_INFORMATION PROVIDED_
= = =
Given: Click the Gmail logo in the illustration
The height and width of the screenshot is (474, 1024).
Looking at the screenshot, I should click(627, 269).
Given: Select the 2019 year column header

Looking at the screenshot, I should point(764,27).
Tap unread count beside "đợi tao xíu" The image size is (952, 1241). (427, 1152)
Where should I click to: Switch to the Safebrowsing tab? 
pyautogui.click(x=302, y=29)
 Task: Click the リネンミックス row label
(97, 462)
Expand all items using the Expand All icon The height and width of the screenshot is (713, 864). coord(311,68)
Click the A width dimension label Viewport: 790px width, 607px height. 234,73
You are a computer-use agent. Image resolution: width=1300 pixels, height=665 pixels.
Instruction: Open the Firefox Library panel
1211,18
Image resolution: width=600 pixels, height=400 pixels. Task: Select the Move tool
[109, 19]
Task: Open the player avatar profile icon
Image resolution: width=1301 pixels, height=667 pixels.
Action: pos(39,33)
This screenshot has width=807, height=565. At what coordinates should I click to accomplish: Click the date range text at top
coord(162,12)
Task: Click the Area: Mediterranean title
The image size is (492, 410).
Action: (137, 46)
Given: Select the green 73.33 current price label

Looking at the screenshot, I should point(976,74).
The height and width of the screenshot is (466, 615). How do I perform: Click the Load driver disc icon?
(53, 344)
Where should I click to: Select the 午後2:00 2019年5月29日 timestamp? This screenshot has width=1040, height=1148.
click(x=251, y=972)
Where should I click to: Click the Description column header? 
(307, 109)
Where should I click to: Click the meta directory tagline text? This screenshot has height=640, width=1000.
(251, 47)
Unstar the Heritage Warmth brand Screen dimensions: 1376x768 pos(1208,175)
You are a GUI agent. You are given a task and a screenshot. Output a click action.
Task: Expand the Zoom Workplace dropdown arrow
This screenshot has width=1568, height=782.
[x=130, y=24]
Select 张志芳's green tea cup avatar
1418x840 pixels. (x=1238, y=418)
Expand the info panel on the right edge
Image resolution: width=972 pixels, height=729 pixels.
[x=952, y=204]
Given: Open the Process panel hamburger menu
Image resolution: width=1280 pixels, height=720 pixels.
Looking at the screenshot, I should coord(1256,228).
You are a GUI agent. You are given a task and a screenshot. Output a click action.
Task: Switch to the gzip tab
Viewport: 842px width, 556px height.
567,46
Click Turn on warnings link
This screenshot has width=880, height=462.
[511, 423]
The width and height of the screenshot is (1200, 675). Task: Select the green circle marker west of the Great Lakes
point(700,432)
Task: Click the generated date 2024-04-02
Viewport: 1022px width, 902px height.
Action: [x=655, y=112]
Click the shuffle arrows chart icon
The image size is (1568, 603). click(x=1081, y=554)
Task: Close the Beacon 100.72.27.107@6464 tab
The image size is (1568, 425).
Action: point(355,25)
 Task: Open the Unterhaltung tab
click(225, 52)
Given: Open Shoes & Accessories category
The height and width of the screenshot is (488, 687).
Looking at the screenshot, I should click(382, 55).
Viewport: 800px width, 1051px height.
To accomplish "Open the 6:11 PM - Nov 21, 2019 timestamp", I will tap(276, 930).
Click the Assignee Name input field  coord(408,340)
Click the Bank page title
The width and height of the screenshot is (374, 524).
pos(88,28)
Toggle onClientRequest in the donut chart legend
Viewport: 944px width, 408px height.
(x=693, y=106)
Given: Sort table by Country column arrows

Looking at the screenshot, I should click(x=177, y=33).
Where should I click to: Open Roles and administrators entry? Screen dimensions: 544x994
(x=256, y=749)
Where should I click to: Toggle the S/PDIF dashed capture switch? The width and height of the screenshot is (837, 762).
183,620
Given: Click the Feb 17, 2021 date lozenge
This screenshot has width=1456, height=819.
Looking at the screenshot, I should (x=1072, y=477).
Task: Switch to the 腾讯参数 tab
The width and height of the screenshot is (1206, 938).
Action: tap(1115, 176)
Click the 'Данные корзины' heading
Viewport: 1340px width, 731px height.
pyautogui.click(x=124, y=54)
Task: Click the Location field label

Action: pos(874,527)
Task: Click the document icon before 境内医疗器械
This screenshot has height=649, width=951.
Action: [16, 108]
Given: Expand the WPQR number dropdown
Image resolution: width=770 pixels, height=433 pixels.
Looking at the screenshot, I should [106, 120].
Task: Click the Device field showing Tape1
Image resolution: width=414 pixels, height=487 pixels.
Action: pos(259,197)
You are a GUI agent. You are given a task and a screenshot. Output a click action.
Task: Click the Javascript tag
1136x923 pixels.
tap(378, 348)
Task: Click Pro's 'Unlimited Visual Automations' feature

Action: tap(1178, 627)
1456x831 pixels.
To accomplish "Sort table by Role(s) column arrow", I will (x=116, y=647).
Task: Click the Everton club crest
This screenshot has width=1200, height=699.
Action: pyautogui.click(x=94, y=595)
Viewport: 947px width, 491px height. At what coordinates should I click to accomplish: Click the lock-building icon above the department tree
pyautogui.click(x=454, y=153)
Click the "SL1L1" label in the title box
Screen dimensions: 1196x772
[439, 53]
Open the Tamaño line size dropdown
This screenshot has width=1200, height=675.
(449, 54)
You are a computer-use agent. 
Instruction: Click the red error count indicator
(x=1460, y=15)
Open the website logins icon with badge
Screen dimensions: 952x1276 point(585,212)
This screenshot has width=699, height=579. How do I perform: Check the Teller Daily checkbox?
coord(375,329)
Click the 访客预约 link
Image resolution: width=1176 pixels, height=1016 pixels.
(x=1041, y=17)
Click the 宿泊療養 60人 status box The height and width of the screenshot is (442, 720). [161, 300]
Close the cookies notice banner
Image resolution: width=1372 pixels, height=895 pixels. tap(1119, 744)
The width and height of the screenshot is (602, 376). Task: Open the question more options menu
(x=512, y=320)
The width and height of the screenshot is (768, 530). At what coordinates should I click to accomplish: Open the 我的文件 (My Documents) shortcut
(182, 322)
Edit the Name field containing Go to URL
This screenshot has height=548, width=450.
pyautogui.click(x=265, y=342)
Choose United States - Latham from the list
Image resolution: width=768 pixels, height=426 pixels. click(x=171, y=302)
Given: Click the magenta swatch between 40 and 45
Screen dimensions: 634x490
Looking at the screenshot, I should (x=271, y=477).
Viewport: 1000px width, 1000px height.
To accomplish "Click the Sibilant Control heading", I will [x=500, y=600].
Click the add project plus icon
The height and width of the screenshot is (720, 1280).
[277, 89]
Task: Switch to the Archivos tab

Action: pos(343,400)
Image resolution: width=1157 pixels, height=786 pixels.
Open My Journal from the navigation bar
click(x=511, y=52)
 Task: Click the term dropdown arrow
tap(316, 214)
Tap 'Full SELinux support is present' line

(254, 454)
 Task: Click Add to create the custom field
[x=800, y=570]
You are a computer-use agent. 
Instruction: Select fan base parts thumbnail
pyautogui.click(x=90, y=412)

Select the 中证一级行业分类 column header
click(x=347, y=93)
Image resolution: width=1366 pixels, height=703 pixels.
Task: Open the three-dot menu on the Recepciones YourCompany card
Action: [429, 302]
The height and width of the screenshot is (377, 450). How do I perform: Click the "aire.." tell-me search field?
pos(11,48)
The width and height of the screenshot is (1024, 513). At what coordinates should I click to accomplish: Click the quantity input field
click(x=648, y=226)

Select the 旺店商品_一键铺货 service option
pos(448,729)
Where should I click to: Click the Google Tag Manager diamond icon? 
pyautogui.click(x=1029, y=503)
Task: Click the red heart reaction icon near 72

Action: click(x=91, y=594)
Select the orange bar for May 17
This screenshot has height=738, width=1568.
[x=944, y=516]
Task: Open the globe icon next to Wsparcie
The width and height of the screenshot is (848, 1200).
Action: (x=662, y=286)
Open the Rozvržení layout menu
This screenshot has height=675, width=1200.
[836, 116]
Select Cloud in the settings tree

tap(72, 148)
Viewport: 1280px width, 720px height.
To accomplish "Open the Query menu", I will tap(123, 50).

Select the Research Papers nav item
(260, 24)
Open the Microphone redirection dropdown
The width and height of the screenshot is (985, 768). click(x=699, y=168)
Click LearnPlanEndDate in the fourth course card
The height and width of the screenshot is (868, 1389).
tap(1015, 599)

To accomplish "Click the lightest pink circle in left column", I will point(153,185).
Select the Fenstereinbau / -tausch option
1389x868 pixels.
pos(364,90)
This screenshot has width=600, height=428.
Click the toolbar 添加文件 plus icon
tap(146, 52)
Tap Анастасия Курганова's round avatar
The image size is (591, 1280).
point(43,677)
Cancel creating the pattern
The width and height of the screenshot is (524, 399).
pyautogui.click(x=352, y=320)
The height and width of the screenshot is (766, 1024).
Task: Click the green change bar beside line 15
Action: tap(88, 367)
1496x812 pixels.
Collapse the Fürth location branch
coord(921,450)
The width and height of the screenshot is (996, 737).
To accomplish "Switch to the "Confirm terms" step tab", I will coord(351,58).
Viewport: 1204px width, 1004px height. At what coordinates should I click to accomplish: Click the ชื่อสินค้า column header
= = =
_ACTIVITY_
Please copy out each line of the listing above that contains the string "heading".

_OUTPUT OF THE TASK_
Click the 'Данные корзины' heading
To accomplish "Click the Sibilant Control heading", I will [x=500, y=600].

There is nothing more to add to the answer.